[Saved data records]
[start]
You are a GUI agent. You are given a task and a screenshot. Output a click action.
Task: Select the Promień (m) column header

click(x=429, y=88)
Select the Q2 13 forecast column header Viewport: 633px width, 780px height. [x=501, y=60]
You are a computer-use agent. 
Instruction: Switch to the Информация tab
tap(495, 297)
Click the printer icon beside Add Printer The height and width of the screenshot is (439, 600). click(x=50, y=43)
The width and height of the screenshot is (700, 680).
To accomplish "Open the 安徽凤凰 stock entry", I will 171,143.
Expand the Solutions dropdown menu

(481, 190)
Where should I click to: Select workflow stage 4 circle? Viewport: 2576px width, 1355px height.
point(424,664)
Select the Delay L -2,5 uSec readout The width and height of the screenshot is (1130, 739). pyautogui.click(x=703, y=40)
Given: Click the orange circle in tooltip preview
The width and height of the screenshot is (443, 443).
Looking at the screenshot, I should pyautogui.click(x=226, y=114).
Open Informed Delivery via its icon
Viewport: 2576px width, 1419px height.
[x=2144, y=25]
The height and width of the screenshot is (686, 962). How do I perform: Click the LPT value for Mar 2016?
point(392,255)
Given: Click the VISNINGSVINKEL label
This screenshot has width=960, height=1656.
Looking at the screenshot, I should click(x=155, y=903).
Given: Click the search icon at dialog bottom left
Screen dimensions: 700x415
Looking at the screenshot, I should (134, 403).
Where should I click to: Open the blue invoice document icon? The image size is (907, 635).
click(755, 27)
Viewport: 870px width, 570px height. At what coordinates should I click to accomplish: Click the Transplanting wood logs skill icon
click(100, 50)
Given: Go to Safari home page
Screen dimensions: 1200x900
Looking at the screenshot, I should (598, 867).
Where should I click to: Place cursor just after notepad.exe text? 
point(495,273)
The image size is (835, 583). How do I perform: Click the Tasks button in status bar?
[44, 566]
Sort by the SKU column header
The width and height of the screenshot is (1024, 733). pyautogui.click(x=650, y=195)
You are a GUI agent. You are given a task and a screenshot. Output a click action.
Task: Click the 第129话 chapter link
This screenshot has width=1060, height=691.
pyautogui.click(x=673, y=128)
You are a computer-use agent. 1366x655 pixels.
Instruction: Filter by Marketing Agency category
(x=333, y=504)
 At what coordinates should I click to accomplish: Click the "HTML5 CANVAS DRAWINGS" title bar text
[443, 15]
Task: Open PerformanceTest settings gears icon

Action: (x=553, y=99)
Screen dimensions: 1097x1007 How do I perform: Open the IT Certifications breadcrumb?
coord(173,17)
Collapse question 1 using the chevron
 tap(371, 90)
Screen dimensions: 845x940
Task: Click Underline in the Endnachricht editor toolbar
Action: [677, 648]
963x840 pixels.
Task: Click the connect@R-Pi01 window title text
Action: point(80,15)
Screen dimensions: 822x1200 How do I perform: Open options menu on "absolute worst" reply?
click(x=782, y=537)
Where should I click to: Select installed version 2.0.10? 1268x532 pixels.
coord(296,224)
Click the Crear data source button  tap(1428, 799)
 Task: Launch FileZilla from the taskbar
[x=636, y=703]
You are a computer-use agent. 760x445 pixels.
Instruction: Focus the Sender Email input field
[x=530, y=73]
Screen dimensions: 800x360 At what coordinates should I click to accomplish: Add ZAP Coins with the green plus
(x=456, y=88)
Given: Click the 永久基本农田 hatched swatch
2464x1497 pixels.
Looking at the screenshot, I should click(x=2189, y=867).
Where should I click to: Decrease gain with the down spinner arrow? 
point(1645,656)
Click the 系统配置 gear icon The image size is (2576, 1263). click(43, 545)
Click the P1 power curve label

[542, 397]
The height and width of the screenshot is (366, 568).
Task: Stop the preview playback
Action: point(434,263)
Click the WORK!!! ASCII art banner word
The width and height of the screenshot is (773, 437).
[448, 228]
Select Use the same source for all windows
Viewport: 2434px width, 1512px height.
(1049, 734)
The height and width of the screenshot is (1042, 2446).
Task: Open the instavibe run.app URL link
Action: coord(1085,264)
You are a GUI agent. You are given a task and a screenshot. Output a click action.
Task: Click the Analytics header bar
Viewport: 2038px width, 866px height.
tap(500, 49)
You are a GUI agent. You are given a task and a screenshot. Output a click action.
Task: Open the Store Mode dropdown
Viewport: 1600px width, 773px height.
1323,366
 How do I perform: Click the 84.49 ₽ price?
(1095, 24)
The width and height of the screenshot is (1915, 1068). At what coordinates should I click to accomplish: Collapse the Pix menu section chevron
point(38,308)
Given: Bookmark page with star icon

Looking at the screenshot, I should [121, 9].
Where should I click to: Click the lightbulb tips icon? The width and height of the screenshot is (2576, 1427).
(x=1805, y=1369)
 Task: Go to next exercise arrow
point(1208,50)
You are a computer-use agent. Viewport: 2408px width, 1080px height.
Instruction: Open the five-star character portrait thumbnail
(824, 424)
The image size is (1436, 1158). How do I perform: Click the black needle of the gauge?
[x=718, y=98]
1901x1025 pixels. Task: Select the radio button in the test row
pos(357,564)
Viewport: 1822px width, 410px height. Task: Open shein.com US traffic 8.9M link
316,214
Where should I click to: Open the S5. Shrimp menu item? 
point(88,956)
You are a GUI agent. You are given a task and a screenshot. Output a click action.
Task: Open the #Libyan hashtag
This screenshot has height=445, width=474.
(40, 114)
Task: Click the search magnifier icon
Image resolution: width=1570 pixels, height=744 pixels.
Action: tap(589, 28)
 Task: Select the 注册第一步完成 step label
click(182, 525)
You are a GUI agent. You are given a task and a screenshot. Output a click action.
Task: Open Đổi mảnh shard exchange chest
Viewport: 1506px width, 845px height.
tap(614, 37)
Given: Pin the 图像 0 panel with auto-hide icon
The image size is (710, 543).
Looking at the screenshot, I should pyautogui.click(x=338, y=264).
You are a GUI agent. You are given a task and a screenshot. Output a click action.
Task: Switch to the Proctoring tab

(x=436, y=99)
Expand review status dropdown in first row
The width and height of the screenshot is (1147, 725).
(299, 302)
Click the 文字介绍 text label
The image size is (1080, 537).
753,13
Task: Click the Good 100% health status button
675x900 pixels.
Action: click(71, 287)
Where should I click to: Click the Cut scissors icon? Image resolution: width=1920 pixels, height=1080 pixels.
[end]
Write out the records from the start through the line containing "Click the printer", both ends included, with the requests unchanged, and scale every coordinate in the answers by 2.05, rounding each result to a whole number with halves rounded up.

The result:
You are a GUI agent. You are given a task and a screenshot. Output a click action.
Task: Select the Promień (m) column header

click(x=879, y=180)
Select the Q2 13 forecast column header Viewport: 633px width, 780px height. [x=1027, y=123]
You are a computer-use agent. 
Instruction: Switch to the Информация tab
tap(1015, 609)
Click the printer icon beside Add Printer The height and width of the screenshot is (439, 600). click(x=103, y=88)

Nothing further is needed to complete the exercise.